Na ação, protocolada na quarta-feira (22), o órgão pede liminar para a contratação imediata de ao menos sete enfermeiros e 16 técnicos de enfermagem, conforme levantamento do Conselho Regional de Enfermagem.
Segundo o MPTO, a falta de profissionais compromete a qualidade do atendimento e a segurança dos pacientes na unidade.
A insuficiência foi identificada ainda em janeiro de 2025, durante fiscalização do Coren, e se agravou ao longo do ano.
Em julho, a própria direção do hospital informou aumento no déficit, o que levou à redução de atendimentos eletivos para evitar riscos maiores.
Falta de profissionais sobrecarrega equipes
Além da carência de enfermeiros e técnicos, o MPTO também aponta ausência de maqueiros na unidade.
A situação faz com que profissionais de enfermagem assumam o transporte de pacientes, acumulando funções e prejudicando o cuidado direto.
Antes de acionar a Justiça, o Ministério Público expediu recomendação ao Estado em março de 2026, solicitando medidas para regularizar o quadro de servidores.
Segundo o órgão, não houve resposta efetiva por parte do governo.

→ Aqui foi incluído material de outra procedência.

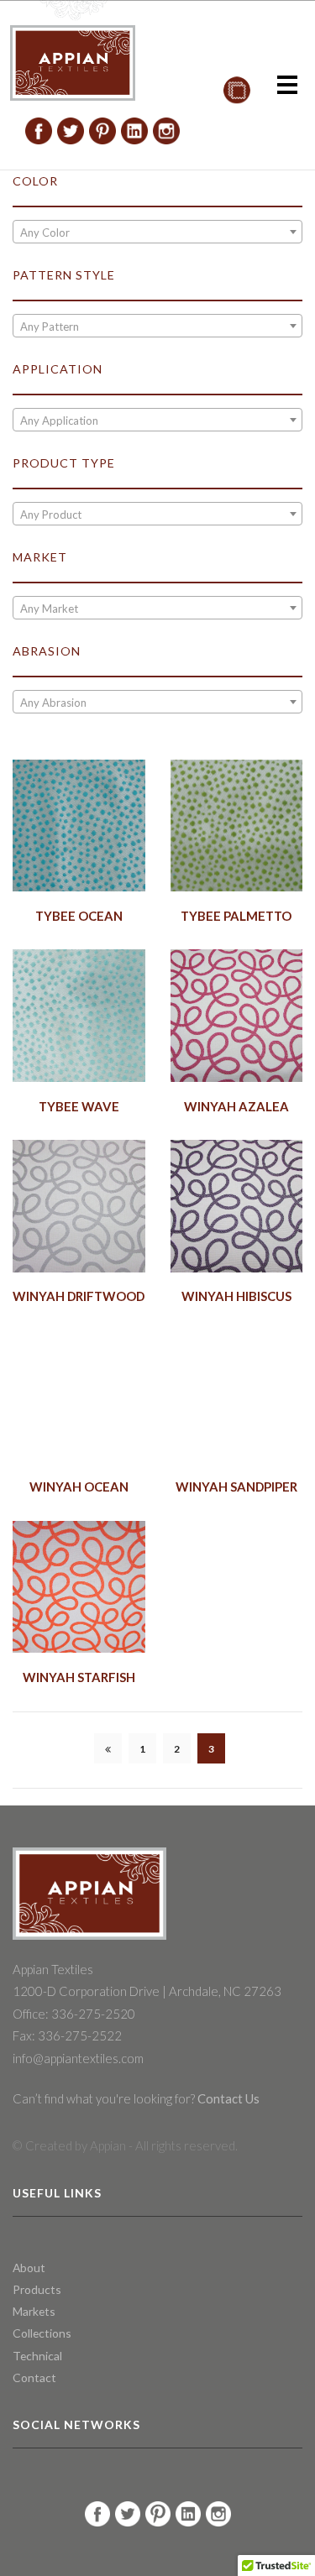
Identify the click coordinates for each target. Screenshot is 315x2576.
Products (37, 2289)
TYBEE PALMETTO (236, 915)
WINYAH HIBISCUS (236, 1296)
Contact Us (227, 2098)
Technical (37, 2356)
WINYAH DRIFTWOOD (78, 1296)
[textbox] (157, 232)
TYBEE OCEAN (79, 915)
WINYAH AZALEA (236, 1106)
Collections (42, 2333)
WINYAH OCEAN (79, 1486)
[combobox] (157, 231)
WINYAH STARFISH (79, 1677)
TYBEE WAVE (79, 1106)
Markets (34, 2311)
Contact (34, 2377)
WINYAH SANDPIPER (236, 1486)
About (29, 2267)
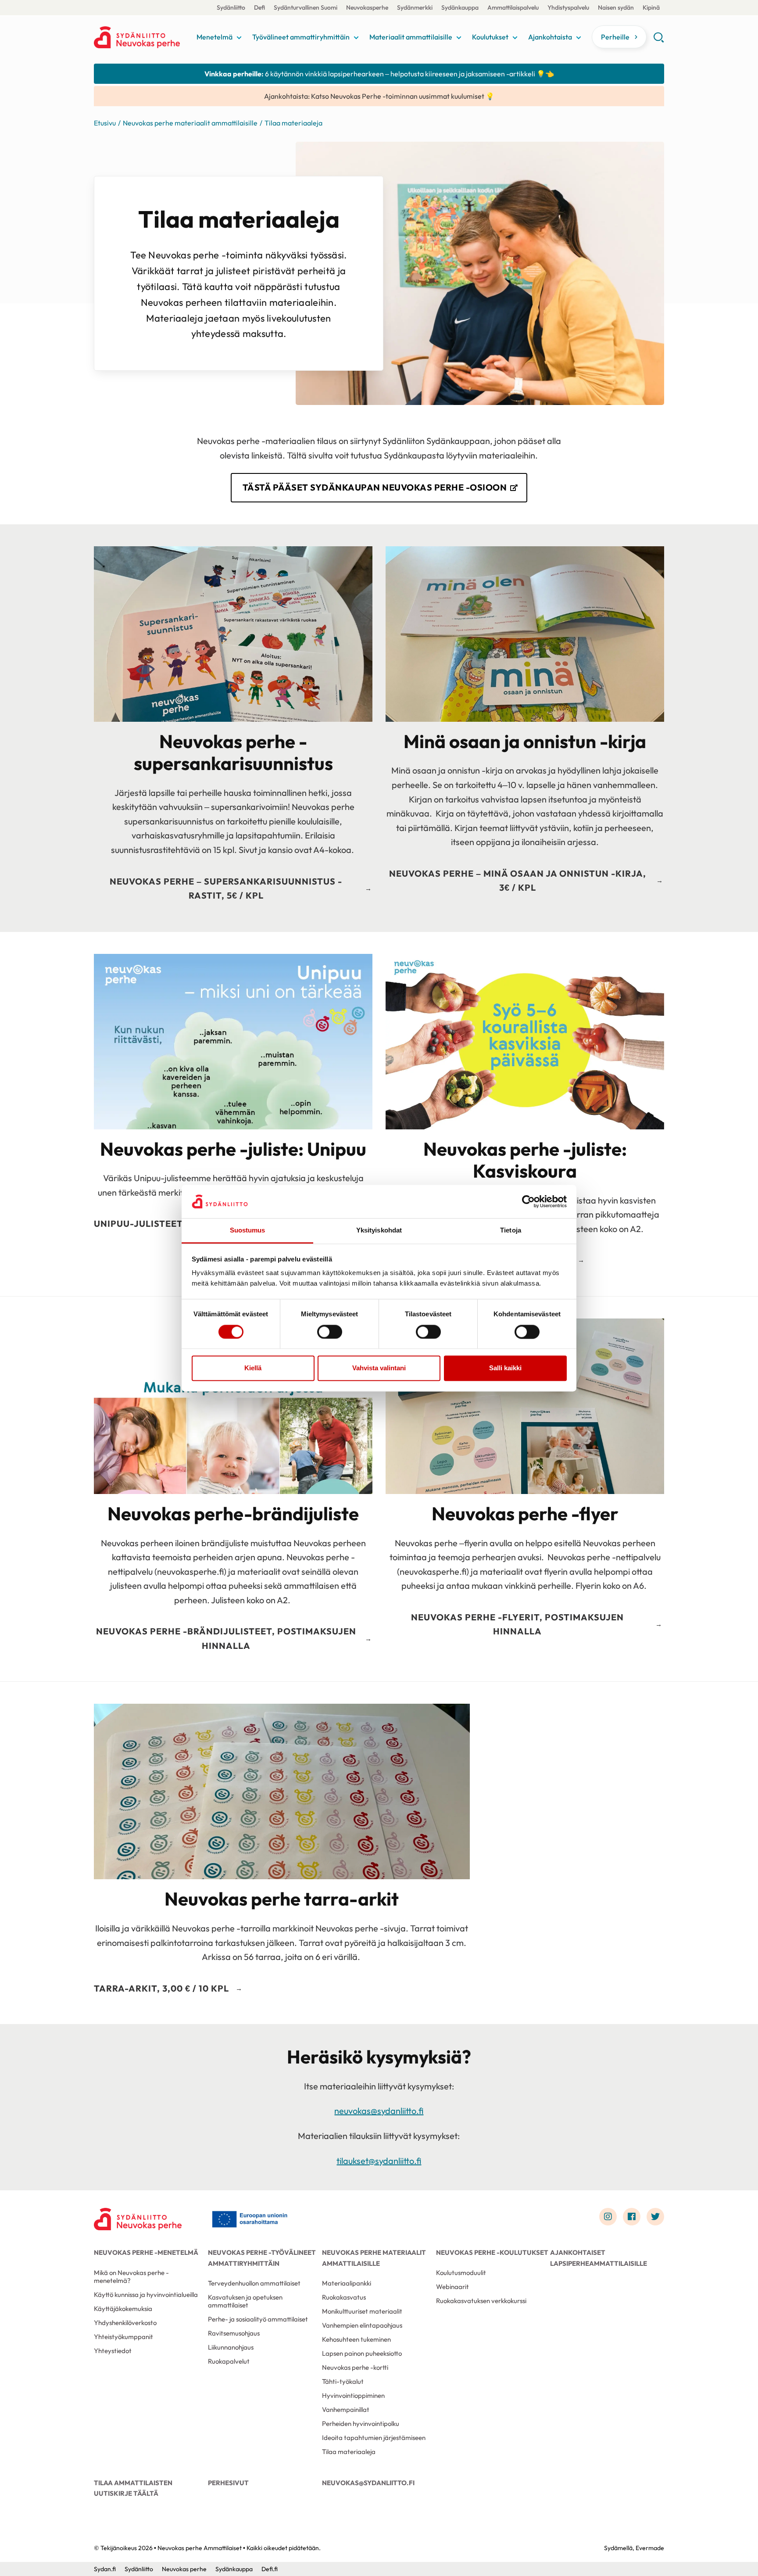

A Secretaria de Estado da Saúde do Tocantins alegou limitações orçamentárias, justificativa que foi contestada pelo MPTO.
Ação pede solução permanente
Além da contratação emergencial, o MPTO solicita que o Estado seja obrigado a manter, de forma contínua, o número mínimo de profissionais de enfermagem na unidade.
O pedido busca garantir que o hospital opere dentro dos parâmetros estabelecidos pela legislação.